Shoving that thought aside, she piled several blankets over him, then turned up the heat in the living room. She had to get him warm and find a way to get his fluid volume up. But at the same time, she knew she had to be smart, too; she needed to protect herself if things proved more complicated than her more optimistic hypothesis—that he’d been undercover, the blood spatter was from a clean kill of one of the terrorists, and he was in the clear, fully sanctioned for whatever he’d done.

A quiver in her belly warned that the explanation, when she got it, probably wouldn’t be that neat. Romo had never been one to make things easy—either on her or on himself.

His clothes were damp with sweat and blood, and streaked with dirt and other substances. His pockets were empty save for her spare key; a quick search revealed that he wasn’t carrying any wallet, ID, or weapon. She placed his clothes and boots in a paper bag and taped it shut, signing her name across the tape. Then
she locked the bag in the gun cabinet. It wasn’t a perfect chain of evidence and probably wouldn’t be admissible in court, but it was the best she could do under the circumstances.

It’s just in case,
she told herself, and worked very hard not to think about what some of those cases might be.

Returning to him, she found that his color was a little better, his flesh a little warmer beneath the blankets. It seemed very strange that her patient’s skin was flesh-toned and body temperature, but she shoved aside the oddity, locking it down along with her emotions and telling herself to woman up and do what needed doing.

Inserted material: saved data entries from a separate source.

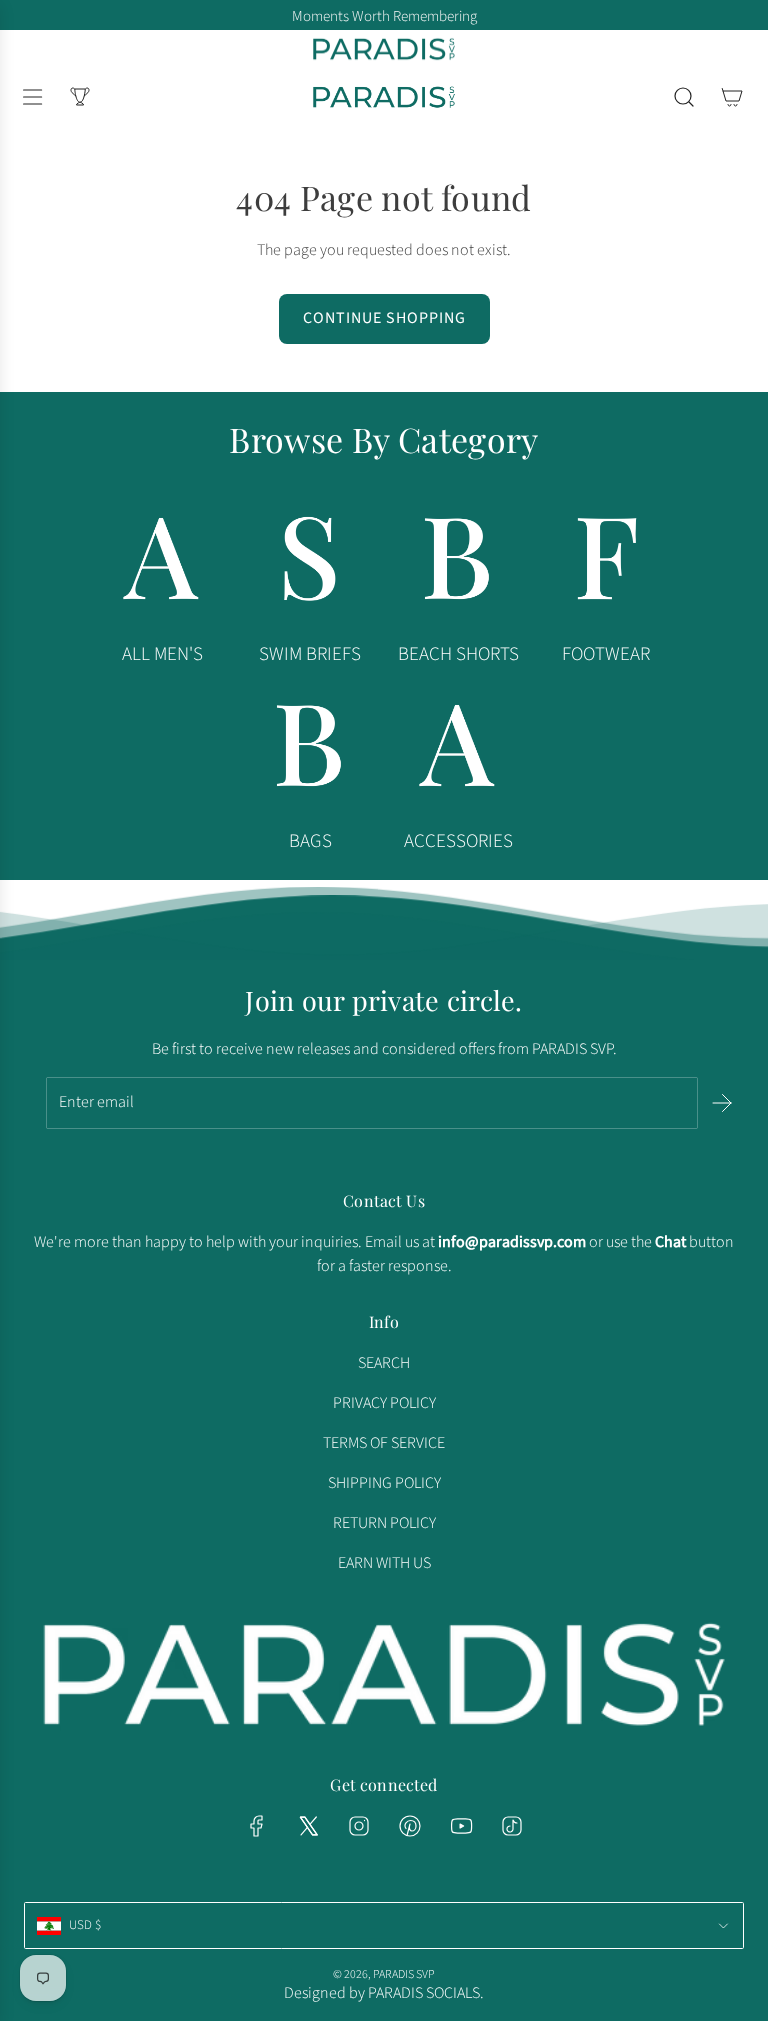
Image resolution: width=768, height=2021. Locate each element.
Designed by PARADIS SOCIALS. (384, 1993)
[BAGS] (310, 751)
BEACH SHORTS (458, 654)
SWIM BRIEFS (310, 654)
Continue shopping (384, 318)
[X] (308, 1826)
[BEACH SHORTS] (458, 564)
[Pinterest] (410, 1826)
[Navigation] (32, 97)
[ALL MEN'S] (162, 564)
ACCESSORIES (458, 841)
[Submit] (722, 1103)
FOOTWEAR (606, 654)
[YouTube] (461, 1826)
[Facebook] (257, 1826)
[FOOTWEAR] (606, 564)
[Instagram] (359, 1826)
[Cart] (732, 97)
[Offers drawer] (80, 97)
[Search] (684, 97)
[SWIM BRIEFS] (310, 564)
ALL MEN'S (162, 654)
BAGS (310, 841)
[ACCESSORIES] (458, 751)
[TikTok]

She set him up on a portable monitor that told her what she already knew: his blood pressure, pulse and respiration were all dangerously depressed. Knowing she needed to get his vitals headed on the upswing, she started him on a saline drip. If it came to it, she’d transfuse him with her own blood. She was a type O, a universal donor. But God help her, she hoped it didn’t come to that. She’d already given him everything she intended to of her inner self.